Shortly before getting on the phone to interview Mary Timony, I had a strong memory from the fall of 1997. I was talking to a guy I only ever saw at Orpheum, and I asked what he thought of the then-new Helium record, The Magic City.

He made a puckery face and suggested that Timony and her bandmates had sold out to the corporate demand for electronic music by putting a keyboard line on “Leon’s Space Song.”

How better to illustrate how wrong everyone was about everything back then? But 21 years later, Timony isn’t so sure.

“Yeah, that keyboard part sucks,” she laughs. “I kind of agree with that person. I just made a bad call on the actual sound of the keyboard. I’ve always regretted that decision, honestly.”

Aesthetic regrets aside, her current tour, on which she is performing her old band’s material (the show comes to Neumos on February 20), has made it clear that things have changed in the 20 years since Helium broke up.
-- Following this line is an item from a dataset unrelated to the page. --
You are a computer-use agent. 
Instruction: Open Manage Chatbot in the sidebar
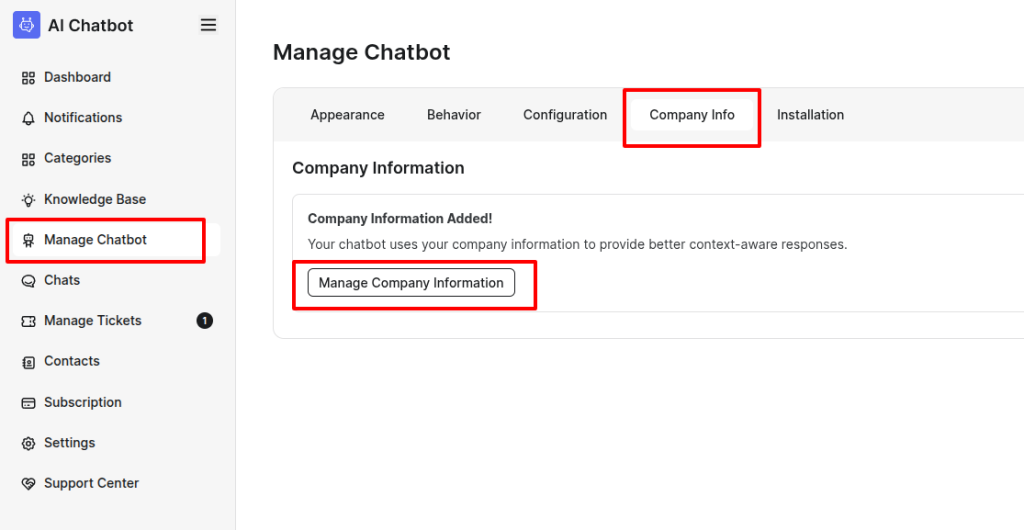tap(95, 240)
“It’s definitely a different world than it was in the ’90s,” she says. “There was the mainstream and then there was the counterculture. That whole framework doesn’t exist at all anymore. Everything’s so splintered, and there’s just so much music, and so many bands… This is now a career that a lot of people have. And it’s normal—it’s not like a rebellious thing to do.”

Has that changed how she relates to it? “Maybe a little bit, ’cause I’m almost 50 and… things are different. It’s gotten a lot more scary. I feel like I was more angsty at one point, and now I’m just focused on the process of making music.”
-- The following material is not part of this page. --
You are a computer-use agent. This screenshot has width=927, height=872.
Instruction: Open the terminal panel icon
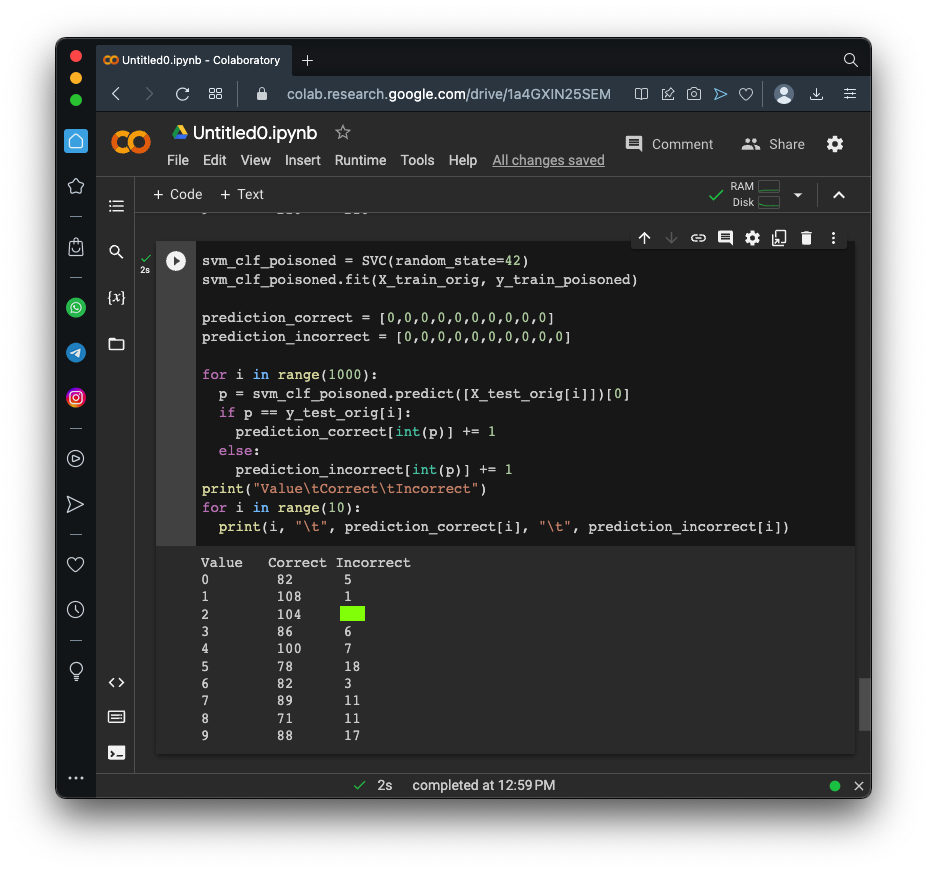click(116, 752)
Timony’s process has been a reliably fascinating subject throughout her career, which began as lead guitarist in the short-lived but hugely important DC indie punk band Autoclave. Next came Helium, in which her advanced guitar skills were somewhat at odds with the stumbling aesthetic of the era. Their songs, which she wrote, offered an almost sneaky marriage of pop immediacy and harmonic complexity.

She cultivated this recipe over the course of four rich, weird, wondrous solo albums—which she describes as “some crazy records that people hated” (I didn’t)—and the almost all-the-way-great side project Wild Flag (also featuring Carrie Brownstein and Janet Weiss of Sleater-Kinney and Rebecca Cole).

Her current band, Ex Hex, is a perfect guitar-bass-drums trio, which strips away all extraneous elements in favor of visceral, ecstatic rock ’n’ roll.

The germ of Ex Hex’s radical simplicity might be found in the Helium song “Baby’s Going Underground”: “Maybe someday we’ll get back, get back / The rock life and the heart attack / Baby likes it when it hurts like that / A million days after the, after the fact.”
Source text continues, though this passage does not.